Monday, November 09, 2009

Heyer 2009: Jennifer Kloester: 'The Life of Georgette Heyer'

In her presentation, ‘The Life of Georgette Heyer,’ Jennifer Kloester revealed that she has completed a new biography of Heyer and hopes it will be published next year by Random House. [LV comment: Random House, under its Arrow imprint, has reprinted Heyer's works and published both Jennifer Kloester's Georgette Heyer's Regency World and Jane Aiken Hodge's biography of Heyer.]

Jane Aiken Hodge, who died earlier this year, granted Kloester access to her own research archive on Heyer but the new biography will also draw on a great many other archives which were not available to Hodge. Kloester has had extensive access to many letters written by Heyer which were untapped by Hodge, as well to the archives of A. S. Frere, Heyer's friend and publisher. Richard Rougier, Heyer's son (now also deceased) gave Kloester copyright permission to quote from his mother's letters. Kloester has a number of photographs of Heyer, including some taken in front of the the Rougiers' "mud hut" in Tanganyika [LV comment: A. S. Byatt, in her very short "biographical portrait" published in 1975, reports that "The Rougiers were [...] living in a hut made of elephant grass, in a compound in the bush, prowled round by lions, leopards, and rhinos."] and one by E. O. Hoppé. She also showed us photos of Heyer's family: her mother, Sylvia Watkins (1876-1962), her father, George Heyer (1869-1925), who graduated from Cambridge with a degree in classics and introduced Heyer to Austen, Dickens and Shakespeare, her brothers Boris and Frank, her son, Richard Rougier, and her husband, Ronald Rougier. Ronald had a varied career: originally training as a naval cadet before his defective eyesight was discovered, he retrained to become a mining engineer, briefly ran a sports shop and finally retrained yet again, becoming a barrister. Kloester has also found seven published, but since forgotten, short stories by Heyer, one of which was published pseudonymously.

Kloester gave a brief outline of Heyer's early life and publishing career. Georgette Heyer began writing at a very young age, and was described as a "prodigy." The Black Moth was published when she was very young. Heyer later suppressed her early contemporary novels Instead of the Thorn (1923), Helen (1928), Pastel (1929), and Barren Corn (1930), in which she struggled with the issues of gender and male/female relationships. In Helen the heroine's beloved father dies suddenly, much as George Heyer did, but at the time reviewers criticised what they considered this contrived aspect of the plot. Regency Buck (1935) was Heyer's first Regency romance. An Infamous Army (1937) was the novel that Heyer herself considered to be her best, and for a time it was recommended reading at Sandhurst because of its detailed description of the Battle of Waterloo.

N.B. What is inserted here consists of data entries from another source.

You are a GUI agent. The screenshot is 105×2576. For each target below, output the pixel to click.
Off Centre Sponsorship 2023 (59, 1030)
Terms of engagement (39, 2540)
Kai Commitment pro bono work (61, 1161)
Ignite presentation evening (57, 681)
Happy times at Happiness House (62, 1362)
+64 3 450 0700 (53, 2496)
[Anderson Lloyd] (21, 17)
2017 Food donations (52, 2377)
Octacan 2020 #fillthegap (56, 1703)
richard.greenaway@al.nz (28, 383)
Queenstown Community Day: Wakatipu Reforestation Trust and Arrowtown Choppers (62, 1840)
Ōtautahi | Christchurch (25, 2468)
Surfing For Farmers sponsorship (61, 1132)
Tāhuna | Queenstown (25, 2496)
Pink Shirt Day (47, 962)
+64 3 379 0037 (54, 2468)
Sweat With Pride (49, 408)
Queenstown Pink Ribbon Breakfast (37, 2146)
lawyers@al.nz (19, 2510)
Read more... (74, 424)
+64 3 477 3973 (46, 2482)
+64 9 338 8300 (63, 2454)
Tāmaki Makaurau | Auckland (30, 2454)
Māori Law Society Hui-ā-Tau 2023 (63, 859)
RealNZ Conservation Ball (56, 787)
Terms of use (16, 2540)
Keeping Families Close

Kloester concluded by describing Heyer as a "great, enduring, bestseller" whose books continue to sell extremely well in the twenty-first century.


  1. I thought Jennifer Kloester's paper was a terrific opener for the day: her style as a speaker was relaxed and engaging, and her material was wonderful. We were given a privileged preview of what will undoubtedly become the standard biography of Heyer, whose place as a major novelist of the 20the century will only become more secure as time goes on.

    Having read the Jane Aiken Hodge biography years ago, I was well aware of its limitations and knew that they were not the author's fault, but I suppose I had not expected another biographer, in the fullness of time, to be able to go so much deeper. I am looking forward to Jennifer's book eagerly -- and I think we can be sure that everyone who was present will be buying it when it appears.


  2. "I suppose I had not expected another biographer, in the fullness of time, to be able to go so much deeper."

    I only read the Aiken Hodge biography recently, while I was writing my paper, but what I read about Heyer's desire for privacy made me doubt it would be possible to find out much more about her, particularly as her son had since died. So it was a lovely surprise to find out that Jennifer Kloester's had access to so much new material.

    And I too got the impression that pretty much everyone who was there will be wanting to get their hands on a copy of the new biography as soon as it's published.

    I really do hope that Heyer's "place as a major novelist of the 20the century" does "become more secure." Certainly she's not fading away into obscurity yet, and it'll soon be 90 years since her first novel was published. Clive Bloom, in his Bestsellers: Popular Fiction Since 1900 (Houndmills, Basingstoke: Palgrave Macmillan, 2002), states that "Heyer’s work is to the popular historical romance as du Maurier’s is to the popular gothic romance" (152).

  3. Yes, I had the same impression, Laura -- that more private and detailed information would simply never be available. I think Jennifer Kloester's combination of scholarly determination and Aussie charm and friendliness has worked wonders.

    The judgement of history is often rather different from contemporary judgement, and I suspect that the reputations of several of the popular novelists of the 20th century will ultimately endure better than those of some of the 'literary' ones that may have been regarded as far more significant at the time. I don't have anyone particular in mind, I hasten to add.